Re: [PATCH] iommu/arm-smmu: Use pm_runtime in fault handlers

From: Robin Murphy

Date: Tue Jan 27 2026 - 11:07:01 EST


On 2026-01-27 12:11 pm, Prakash Gupta wrote:
Commit d4a44f0750bb ("iommu/arm-smmu: Invoke pm_runtime across the driver")
enabled pm_runtime for the arm-smmu device. On systems where the SMMU
sits in a power domain, all register accesses must be done while the
device is runtime-resumed to avoid unclocked register reads and
potential NoC errors.

So far, this has not been an issue for most SMMU clients because
stall-on-fault is enabled by default. While a translation fault is
being handled, the SMMU stalls further translations for that context
bank, so the fault handler would not race with a powered-down
SMMU.

Adreno SMMU now disables stall-on-fault in the presence of fault
storms to avoid saturating SMMU resources and hanging the GMU. With
stall-on-fault disabled, the SMMU can generate faults while its power
domain may no longer be enabled, which makes unclocked accesses to
fault-status registers in the SMMU fault handlers possible.

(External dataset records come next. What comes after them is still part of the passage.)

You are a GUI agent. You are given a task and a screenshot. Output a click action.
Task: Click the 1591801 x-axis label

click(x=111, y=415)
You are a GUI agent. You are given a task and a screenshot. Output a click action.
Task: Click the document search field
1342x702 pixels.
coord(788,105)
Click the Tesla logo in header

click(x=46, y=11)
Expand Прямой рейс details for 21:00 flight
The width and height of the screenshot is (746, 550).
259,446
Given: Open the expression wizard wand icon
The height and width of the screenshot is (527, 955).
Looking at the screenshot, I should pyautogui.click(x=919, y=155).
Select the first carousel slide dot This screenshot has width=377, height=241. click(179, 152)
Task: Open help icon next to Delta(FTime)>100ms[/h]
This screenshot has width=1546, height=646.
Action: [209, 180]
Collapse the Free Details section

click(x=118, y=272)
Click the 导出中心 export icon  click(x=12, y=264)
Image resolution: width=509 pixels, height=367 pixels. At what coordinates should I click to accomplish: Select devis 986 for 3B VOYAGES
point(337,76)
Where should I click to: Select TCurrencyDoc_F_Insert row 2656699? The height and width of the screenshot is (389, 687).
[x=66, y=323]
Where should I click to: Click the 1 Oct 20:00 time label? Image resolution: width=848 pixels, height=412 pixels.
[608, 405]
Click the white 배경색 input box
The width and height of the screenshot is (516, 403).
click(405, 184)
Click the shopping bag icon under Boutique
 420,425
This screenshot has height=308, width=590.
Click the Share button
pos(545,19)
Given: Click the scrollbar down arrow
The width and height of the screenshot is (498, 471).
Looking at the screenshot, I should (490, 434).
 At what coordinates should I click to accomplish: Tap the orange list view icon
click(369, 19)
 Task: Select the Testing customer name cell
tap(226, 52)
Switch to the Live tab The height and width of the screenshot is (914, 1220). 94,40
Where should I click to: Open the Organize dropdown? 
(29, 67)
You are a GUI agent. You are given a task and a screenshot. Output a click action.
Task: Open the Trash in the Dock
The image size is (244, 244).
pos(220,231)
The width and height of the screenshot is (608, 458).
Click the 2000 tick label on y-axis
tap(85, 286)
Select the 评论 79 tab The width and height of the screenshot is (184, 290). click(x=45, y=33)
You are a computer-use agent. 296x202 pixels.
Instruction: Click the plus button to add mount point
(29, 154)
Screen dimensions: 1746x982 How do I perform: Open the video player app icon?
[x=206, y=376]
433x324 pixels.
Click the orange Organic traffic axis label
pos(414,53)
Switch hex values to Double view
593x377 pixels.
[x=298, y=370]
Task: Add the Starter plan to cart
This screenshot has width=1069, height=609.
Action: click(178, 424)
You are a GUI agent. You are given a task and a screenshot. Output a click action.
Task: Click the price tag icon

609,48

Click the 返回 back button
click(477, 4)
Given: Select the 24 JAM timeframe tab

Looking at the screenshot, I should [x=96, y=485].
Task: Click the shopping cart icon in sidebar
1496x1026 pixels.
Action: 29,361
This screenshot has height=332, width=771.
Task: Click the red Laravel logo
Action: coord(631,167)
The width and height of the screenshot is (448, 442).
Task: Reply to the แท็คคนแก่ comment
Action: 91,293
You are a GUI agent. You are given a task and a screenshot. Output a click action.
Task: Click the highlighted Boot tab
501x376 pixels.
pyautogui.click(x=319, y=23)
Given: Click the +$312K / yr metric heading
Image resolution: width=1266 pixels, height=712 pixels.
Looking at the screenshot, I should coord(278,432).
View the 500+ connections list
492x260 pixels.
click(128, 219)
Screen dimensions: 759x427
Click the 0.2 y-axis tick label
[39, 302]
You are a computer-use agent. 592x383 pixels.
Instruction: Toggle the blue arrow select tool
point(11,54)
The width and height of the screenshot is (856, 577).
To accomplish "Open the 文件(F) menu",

At face value, that sounds wrong - how does an SMMU generate a fault, or indeed do anything, when it's powered off? In principle it's possible that the SMMU might signal an interrupt, and is _then_ suspended (with the interrupt line somehow remaining asserted, so probably more clock-gated than completely powered down) before the interrupt hander runs, but we rather assume that we're not going to have an unhandled hardware IRQ hanging around for longer than the autosuspend delay.

So, judging by the diff below, I guess what you really mean is that in the case of a threaded context IRQ handler, it can take long enough between handling the hardware IRQ and the thread actually running that the SMMU may have suspended in between?

Guard the context and global fault handlers with arm_smmu_rpm_get() /
arm_smmu_rpm_put() so that all SMMU fault register accesses are done
with the SMMU powered.

Fixes: b13044092c1e ("drm/msm: Temporarily disable stall-on-fault after a page fault")
Co-developed-by: Pratyush Brahma <pratyush.brahma@xxxxxxxxxxxxxxxx>
Signed-off-by: Pratyush Brahma <pratyush.brahma@xxxxxxxxxxxxxxxx>
Signed-off-by: Prakash Gupta <prakash.gupta@xxxxxxxxxxxxxxxx>
---
drivers/iommu/arm/arm-smmu/arm-smmu-qcom.c | 5 ++-
drivers/iommu/arm/arm-smmu/arm-smmu.c | 53 ++++++++++++++++++++++--------
2 files changed, 43 insertions(+), 15 deletions(-)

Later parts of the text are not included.